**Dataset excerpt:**
********
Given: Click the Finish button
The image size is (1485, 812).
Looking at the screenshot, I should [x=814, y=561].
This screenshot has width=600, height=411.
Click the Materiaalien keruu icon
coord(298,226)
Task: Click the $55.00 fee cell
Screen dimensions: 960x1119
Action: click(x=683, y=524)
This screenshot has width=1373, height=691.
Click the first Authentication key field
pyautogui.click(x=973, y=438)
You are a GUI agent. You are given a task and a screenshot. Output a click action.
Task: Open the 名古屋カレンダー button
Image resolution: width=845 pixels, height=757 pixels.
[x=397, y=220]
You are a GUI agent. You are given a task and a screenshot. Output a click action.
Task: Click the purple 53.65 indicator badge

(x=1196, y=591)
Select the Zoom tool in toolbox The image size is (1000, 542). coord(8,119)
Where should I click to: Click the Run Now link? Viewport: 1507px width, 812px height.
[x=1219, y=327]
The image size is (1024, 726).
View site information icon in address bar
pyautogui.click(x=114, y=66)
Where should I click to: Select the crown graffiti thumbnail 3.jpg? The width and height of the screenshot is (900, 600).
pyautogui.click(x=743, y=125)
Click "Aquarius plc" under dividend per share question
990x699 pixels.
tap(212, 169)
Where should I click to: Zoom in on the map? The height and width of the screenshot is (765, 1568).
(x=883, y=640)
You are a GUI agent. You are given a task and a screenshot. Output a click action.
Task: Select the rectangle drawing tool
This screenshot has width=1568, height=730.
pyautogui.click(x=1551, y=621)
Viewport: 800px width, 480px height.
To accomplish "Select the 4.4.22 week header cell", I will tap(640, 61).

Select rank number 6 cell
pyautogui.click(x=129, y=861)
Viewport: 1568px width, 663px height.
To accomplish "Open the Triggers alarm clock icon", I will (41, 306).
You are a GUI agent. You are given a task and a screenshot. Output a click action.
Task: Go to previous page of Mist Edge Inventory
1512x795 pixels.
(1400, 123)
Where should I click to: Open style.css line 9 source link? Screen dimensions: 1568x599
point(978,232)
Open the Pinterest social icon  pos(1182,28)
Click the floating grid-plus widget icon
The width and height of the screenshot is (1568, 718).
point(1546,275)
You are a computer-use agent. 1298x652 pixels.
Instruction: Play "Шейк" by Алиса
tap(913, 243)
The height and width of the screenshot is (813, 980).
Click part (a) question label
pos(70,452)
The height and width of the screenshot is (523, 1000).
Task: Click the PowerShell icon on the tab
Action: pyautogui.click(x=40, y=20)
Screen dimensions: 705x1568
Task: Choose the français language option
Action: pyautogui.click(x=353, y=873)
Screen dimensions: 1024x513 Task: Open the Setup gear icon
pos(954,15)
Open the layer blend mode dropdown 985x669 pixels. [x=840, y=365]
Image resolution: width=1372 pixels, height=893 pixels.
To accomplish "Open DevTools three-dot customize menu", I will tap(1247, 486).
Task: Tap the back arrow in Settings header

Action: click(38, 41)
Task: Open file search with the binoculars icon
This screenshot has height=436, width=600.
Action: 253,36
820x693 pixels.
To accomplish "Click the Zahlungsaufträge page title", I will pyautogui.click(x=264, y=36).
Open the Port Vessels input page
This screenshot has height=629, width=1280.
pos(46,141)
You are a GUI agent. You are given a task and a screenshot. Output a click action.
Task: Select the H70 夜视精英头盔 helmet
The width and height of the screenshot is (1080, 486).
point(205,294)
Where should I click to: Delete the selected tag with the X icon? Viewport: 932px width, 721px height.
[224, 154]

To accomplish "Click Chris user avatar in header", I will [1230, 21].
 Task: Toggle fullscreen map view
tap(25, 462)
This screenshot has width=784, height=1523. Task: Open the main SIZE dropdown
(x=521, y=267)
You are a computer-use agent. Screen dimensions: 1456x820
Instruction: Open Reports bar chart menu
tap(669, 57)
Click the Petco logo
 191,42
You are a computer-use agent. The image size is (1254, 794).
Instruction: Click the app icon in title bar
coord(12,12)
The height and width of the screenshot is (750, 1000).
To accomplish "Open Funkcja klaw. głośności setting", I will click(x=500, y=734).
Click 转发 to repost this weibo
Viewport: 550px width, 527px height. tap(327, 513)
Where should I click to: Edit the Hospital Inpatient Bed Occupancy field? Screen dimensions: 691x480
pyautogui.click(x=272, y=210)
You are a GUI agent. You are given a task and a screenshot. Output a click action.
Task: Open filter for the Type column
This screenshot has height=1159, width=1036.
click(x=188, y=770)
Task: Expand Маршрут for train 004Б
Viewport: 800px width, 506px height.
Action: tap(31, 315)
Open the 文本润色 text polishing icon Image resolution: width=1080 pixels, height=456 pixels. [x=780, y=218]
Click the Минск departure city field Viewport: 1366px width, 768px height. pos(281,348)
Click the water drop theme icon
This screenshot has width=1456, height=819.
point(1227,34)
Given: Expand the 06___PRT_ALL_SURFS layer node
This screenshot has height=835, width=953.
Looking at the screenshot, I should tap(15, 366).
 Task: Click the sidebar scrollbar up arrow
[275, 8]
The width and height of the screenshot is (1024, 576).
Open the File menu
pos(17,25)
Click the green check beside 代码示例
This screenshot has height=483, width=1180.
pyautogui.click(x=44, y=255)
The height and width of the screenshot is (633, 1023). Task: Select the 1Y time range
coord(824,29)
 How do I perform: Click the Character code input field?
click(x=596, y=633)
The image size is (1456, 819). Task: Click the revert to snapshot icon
********
**What you will do:**
Please reproduce every one of the entries above verbatim, from the first to the last.

**Written response:**
Given: Click the Finish button
The image size is (1485, 812).
Looking at the screenshot, I should [x=814, y=561].
This screenshot has width=600, height=411.
Click the Materiaalien keruu icon
coord(298,226)
Task: Click the $55.00 fee cell
Screen dimensions: 960x1119
Action: click(x=683, y=524)
This screenshot has width=1373, height=691.
Click the first Authentication key field
pyautogui.click(x=973, y=438)
You are a GUI agent. You are given a task and a screenshot. Output a click action.
Task: Open the 名古屋カレンダー button
Image resolution: width=845 pixels, height=757 pixels.
[x=397, y=220]
You are a GUI agent. You are given a task and a screenshot. Output a click action.
Task: Click the purple 53.65 indicator badge

(x=1196, y=591)
Select the Zoom tool in toolbox The image size is (1000, 542). coord(8,119)
Where should I click to: Click the Run Now link? Viewport: 1507px width, 812px height.
[x=1219, y=327]
The image size is (1024, 726).
View site information icon in address bar
pyautogui.click(x=114, y=66)
Where should I click to: Select the crown graffiti thumbnail 3.jpg? The width and height of the screenshot is (900, 600).
pyautogui.click(x=743, y=125)
Click "Aquarius plc" under dividend per share question
990x699 pixels.
tap(212, 169)
Where should I click to: Zoom in on the map? The height and width of the screenshot is (765, 1568).
(x=883, y=640)
You are a GUI agent. You are given a task and a screenshot. Output a click action.
Task: Select the rectangle drawing tool
This screenshot has width=1568, height=730.
pyautogui.click(x=1551, y=621)
Viewport: 800px width, 480px height.
To accomplish "Select the 4.4.22 week header cell", I will tap(640, 61).

Select rank number 6 cell
pyautogui.click(x=129, y=861)
Viewport: 1568px width, 663px height.
To accomplish "Open the Triggers alarm clock icon", I will (41, 306).
You are a GUI agent. You are given a task and a screenshot. Output a click action.
Task: Go to previous page of Mist Edge Inventory
1512x795 pixels.
(1400, 123)
Where should I click to: Open style.css line 9 source link? Screen dimensions: 1568x599
point(978,232)
Open the Pinterest social icon  pos(1182,28)
Click the floating grid-plus widget icon
The width and height of the screenshot is (1568, 718).
point(1546,275)
You are a computer-use agent. 1298x652 pixels.
Instruction: Play "Шейк" by Алиса
tap(913, 243)
The height and width of the screenshot is (813, 980).
Click part (a) question label
pos(70,452)
The height and width of the screenshot is (523, 1000).
Task: Click the PowerShell icon on the tab
Action: pyautogui.click(x=40, y=20)
Screen dimensions: 705x1568
Task: Choose the français language option
Action: pyautogui.click(x=353, y=873)
Screen dimensions: 1024x513 Task: Open the Setup gear icon
pos(954,15)
Open the layer blend mode dropdown 985x669 pixels. [x=840, y=365]
Image resolution: width=1372 pixels, height=893 pixels.
To accomplish "Open DevTools three-dot customize menu", I will tap(1247, 486).
Task: Tap the back arrow in Settings header

Action: click(38, 41)
Task: Open file search with the binoculars icon
This screenshot has height=436, width=600.
Action: 253,36
820x693 pixels.
To accomplish "Click the Zahlungsaufträge page title", I will pyautogui.click(x=264, y=36).
Open the Port Vessels input page
This screenshot has height=629, width=1280.
pos(46,141)
You are a GUI agent. You are given a task and a screenshot. Output a click action.
Task: Select the H70 夜视精英头盔 helmet
The width and height of the screenshot is (1080, 486).
point(205,294)
Where should I click to: Delete the selected tag with the X icon? Viewport: 932px width, 721px height.
[224, 154]

To accomplish "Click Chris user avatar in header", I will [1230, 21].
 Task: Toggle fullscreen map view
tap(25, 462)
This screenshot has width=784, height=1523. Task: Open the main SIZE dropdown
(x=521, y=267)
You are a computer-use agent. Screen dimensions: 1456x820
Instruction: Open Reports bar chart menu
tap(669, 57)
Click the Petco logo
 191,42
You are a computer-use agent. The image size is (1254, 794).
Instruction: Click the app icon in title bar
coord(12,12)
The height and width of the screenshot is (750, 1000).
To accomplish "Open Funkcja klaw. głośności setting", I will click(x=500, y=734).
Click 转发 to repost this weibo
Viewport: 550px width, 527px height. tap(327, 513)
Where should I click to: Edit the Hospital Inpatient Bed Occupancy field? Screen dimensions: 691x480
pyautogui.click(x=272, y=210)
You are a GUI agent. You are given a task and a screenshot. Output a click action.
Task: Open filter for the Type column
This screenshot has height=1159, width=1036.
click(x=188, y=770)
Task: Expand Маршрут for train 004Б
Viewport: 800px width, 506px height.
Action: tap(31, 315)
Open the 文本润色 text polishing icon Image resolution: width=1080 pixels, height=456 pixels. [x=780, y=218]
Click the Минск departure city field Viewport: 1366px width, 768px height. pos(281,348)
Click the water drop theme icon
This screenshot has width=1456, height=819.
point(1227,34)
Given: Expand the 06___PRT_ALL_SURFS layer node
This screenshot has height=835, width=953.
Looking at the screenshot, I should tap(15, 366).
 Task: Click the sidebar scrollbar up arrow
[275, 8]
The width and height of the screenshot is (1024, 576).
Open the File menu
pos(17,25)
Click the green check beside 代码示例
This screenshot has height=483, width=1180.
pyautogui.click(x=44, y=255)
The height and width of the screenshot is (633, 1023). Task: Select the 1Y time range
coord(824,29)
 How do I perform: Click the Character code input field?
click(x=596, y=633)
The image size is (1456, 819). Task: Click the revert to snapshot icon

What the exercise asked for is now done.